Sohn sticht auf Mutter ein: SEK-Einsatz nach Drama

Weil sie einen beängstigenden Anruf ihrer Schwiegermutter bekam, eilte eine Frau zu der Wohnung der 70-Jährigen. Als niemand öffnete, rückte ein Spezialeinsatzkommando an.

München - Es war ein angsterfüllter Anruf, der am Samstagmorgen bei einer Frau einging. Am Apparat war ihre Schwiegermutter, die erzählte, dass sie gerade von ihrem Sohn mit einem Messer bedroht werde. Die Ehefrau des 49-Jährigen, die getrennt von ihrem Mann lebt, machte sich sofort gemeinsam mit einem Bekannten auf den Weg zur Wohnung der Schwiegermutter.

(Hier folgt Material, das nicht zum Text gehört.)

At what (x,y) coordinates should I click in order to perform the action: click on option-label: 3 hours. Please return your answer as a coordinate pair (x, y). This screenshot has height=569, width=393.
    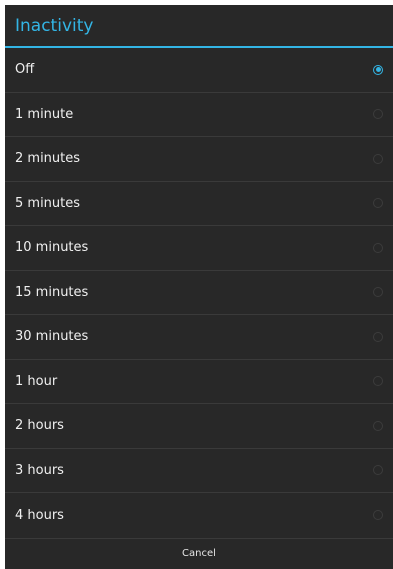
    Looking at the image, I should click on (40, 470).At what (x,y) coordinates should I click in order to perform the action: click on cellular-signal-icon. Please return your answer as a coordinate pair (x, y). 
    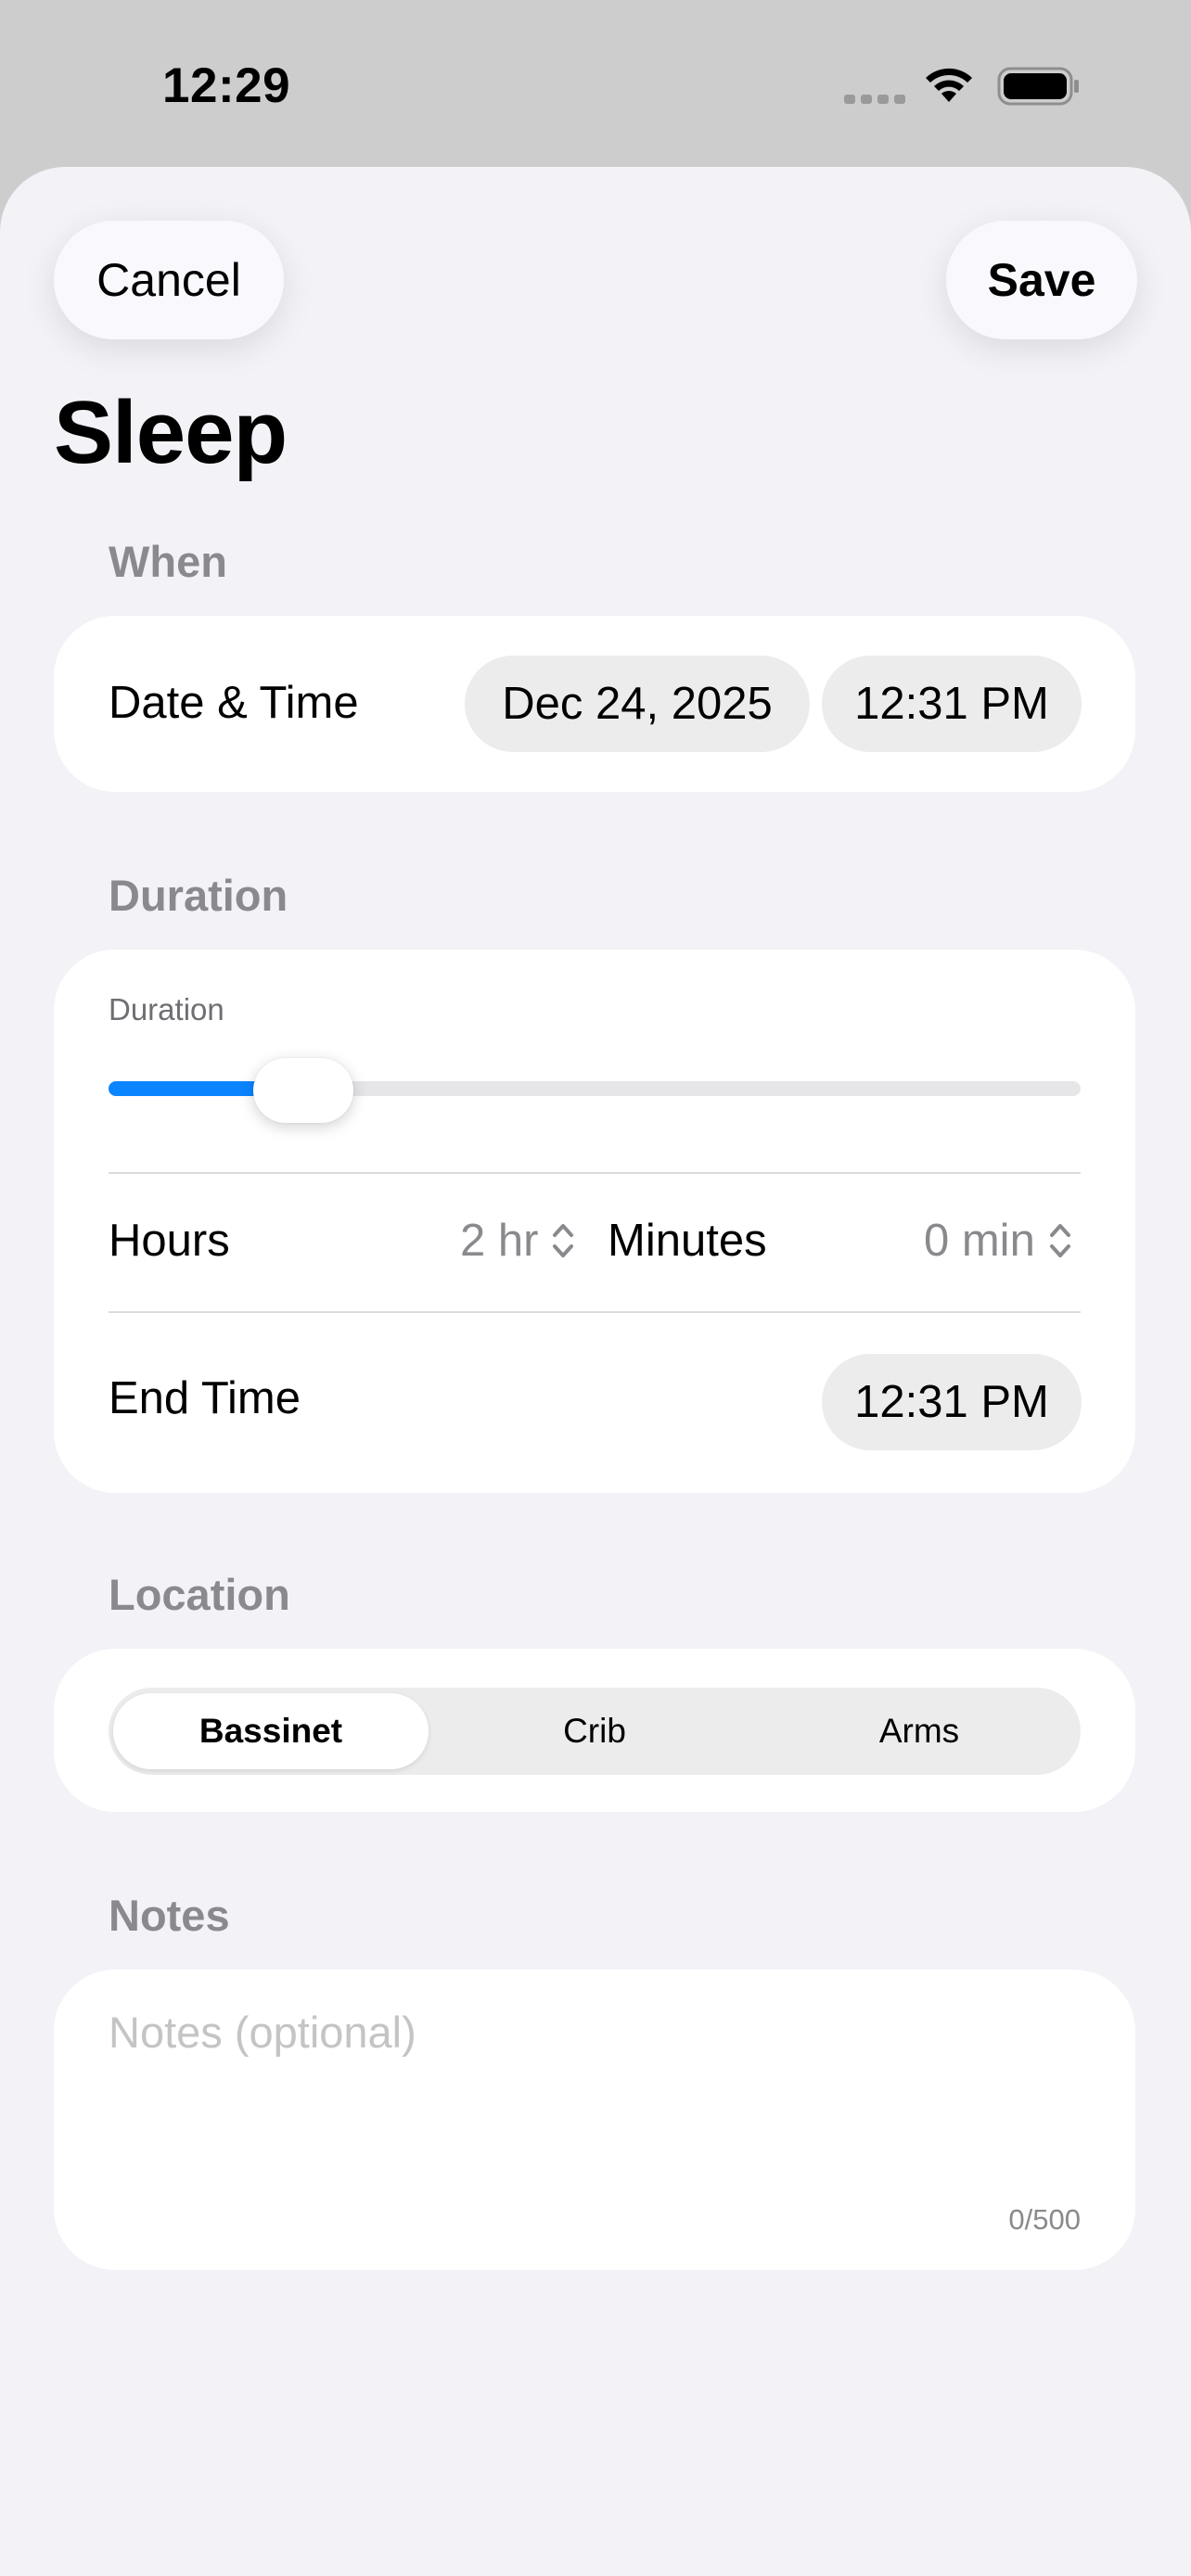
    Looking at the image, I should click on (874, 100).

In Mittersendling angekommen, klingelten und klopften die beiden mehrfach an die Tür - doch niemand öffnete. Die Frau verständigte die Polizei. 

Die Beamten verschafften sich laut Polizeibericht gemeinsam mit einem Spezialeinsatzkommando gewaltsam Zutritt zur Wohnung der Schwiegermutter. Darin stand der 49-Jährige, das Messer noch in der Hand. Die 70 Jahre alte Mutter des mutmaßlichen Täters fanden die Polizisten ebenfalls in der Wohnung. Sie war durch mehrere Stiche schwer verletzt worden. 

Die Seniorin wurde in ein Krankenhaus gebracht und notoperiert. Sie schwebt in Lebensgefahr. Der 49-Jährige ließ sich widerstandslos festnehmen.

Wie die Polizei weiter berichtet, könnte bei dem Mann eine psychische Erkrankung vorliegen. Im Auftrag der Staatsanwaltschaft erfolgt derzeit eine Begutachtung, außerdem wird sie wohl Haft- oder Unterbringungsbefehl beantragen. Die Ermittlungen dauern an.